It was a toss up tonight as Team Sharky fought it out with all the other teams, our three time champions Pork Chop Express, who kept shouting at Sharky all night long. To be fair, Sharky fought back with confidence, and after the bingo round, when Sharky AND Pork Chop Express scored the bonus bingo glory (and had to split the points) Sharky came out with their glorious penis sharks on top. Then, poor Sharky met up with round two: Who Am I? It was a bloody battle for both of our top two teams, Sharky and PCE, yelling at each other, booing, and drawing penises on the tables white paper. While they were shouting and fighting, Team 8 track revival slid in and took that first place spot after round two. They scored the highest in that second round, thus pushing them into the lead. It was a tough round, Sharky, hold your heads high, you played well, and yes, Don Johnson aka Sonny Crocket is old, tho recently redone in a movie, I understand you didn’t get the horror pleasure of watching him whilst growing up. When you watch Sonny Crocket and Tubbs (his partner) chasing down that bad guy Calderone every week, then having those hilairous mishaps with Elvis the alligator, you remember. I often explain it this way: There are certain times in our lives when things just imprint on our young hormones, and once that happens, you never forget. That means ol’ Sonny boy and that stupid alligator Elvis will live on in our brains forevah. Not to mention that awesome white suit. And those deck shoes. I mean, come on, that man was fucking EPIC in the 80′s. Epic Sharky, I’m telling you, he was Epic. So epic they made these small plastic awesome renderings of them:

Another epic occurrence we won’t soon forget: Michelle Obama’s arms sliding into the first place cash winnings tonight. They made their move with a swift leap at the end due to a conservative wager; thrashing the other teams down under the water and rolling them over in a death lock. Just like Elvis the crocodile. Look at those crocodile smiles.

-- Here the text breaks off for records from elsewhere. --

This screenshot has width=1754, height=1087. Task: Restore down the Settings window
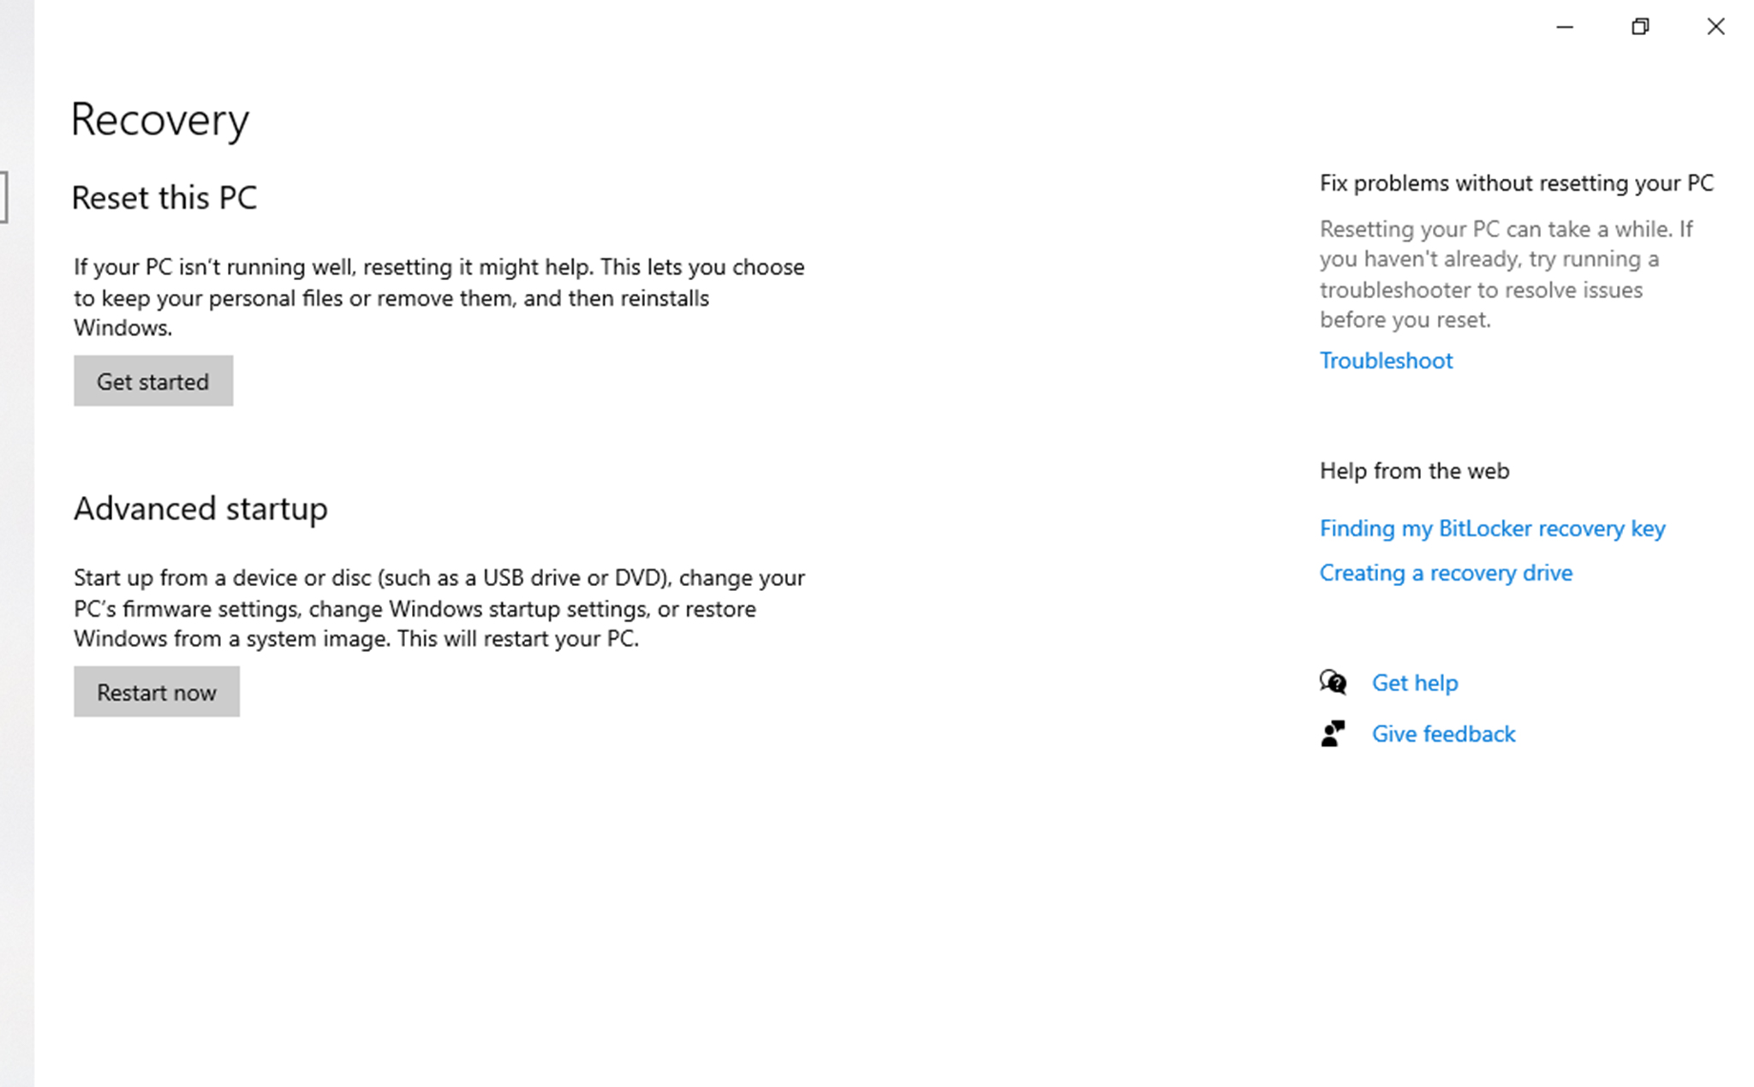click(x=1640, y=27)
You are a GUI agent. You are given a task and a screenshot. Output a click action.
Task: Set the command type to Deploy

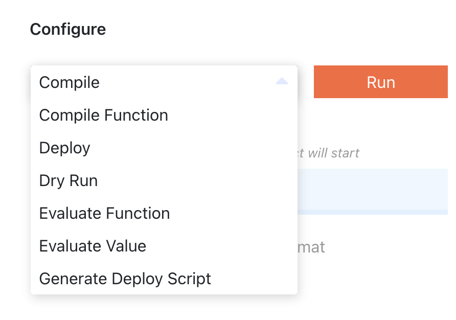(64, 148)
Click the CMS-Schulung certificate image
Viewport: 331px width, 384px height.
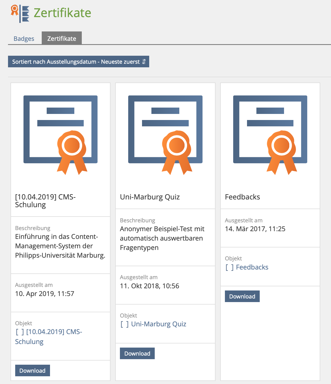tap(60, 135)
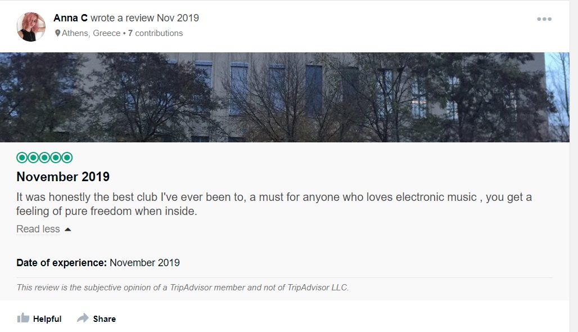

As the teams were exiting tonight, it seems there is a new mantra in Pub Quiz land at Sellwood: It doesn’t matter who wins, as long as we beat Sharky. I’m not sure what started this battle cry; perhaps the large penis drawings that by the end of the night consumed a piece of paper large enough to cover the entire table. Perhaps the threat of playing the Jaws theme for Sharky if they win. Perhaps the wagers coming in on those large sheets of paper, also covered in penises (and to be fair, one covered in boobies) whatever the start, everyone is on the hunt for Sharky now. And, boys, remember, it’s not the size of the drawing that matters. Really. I promise.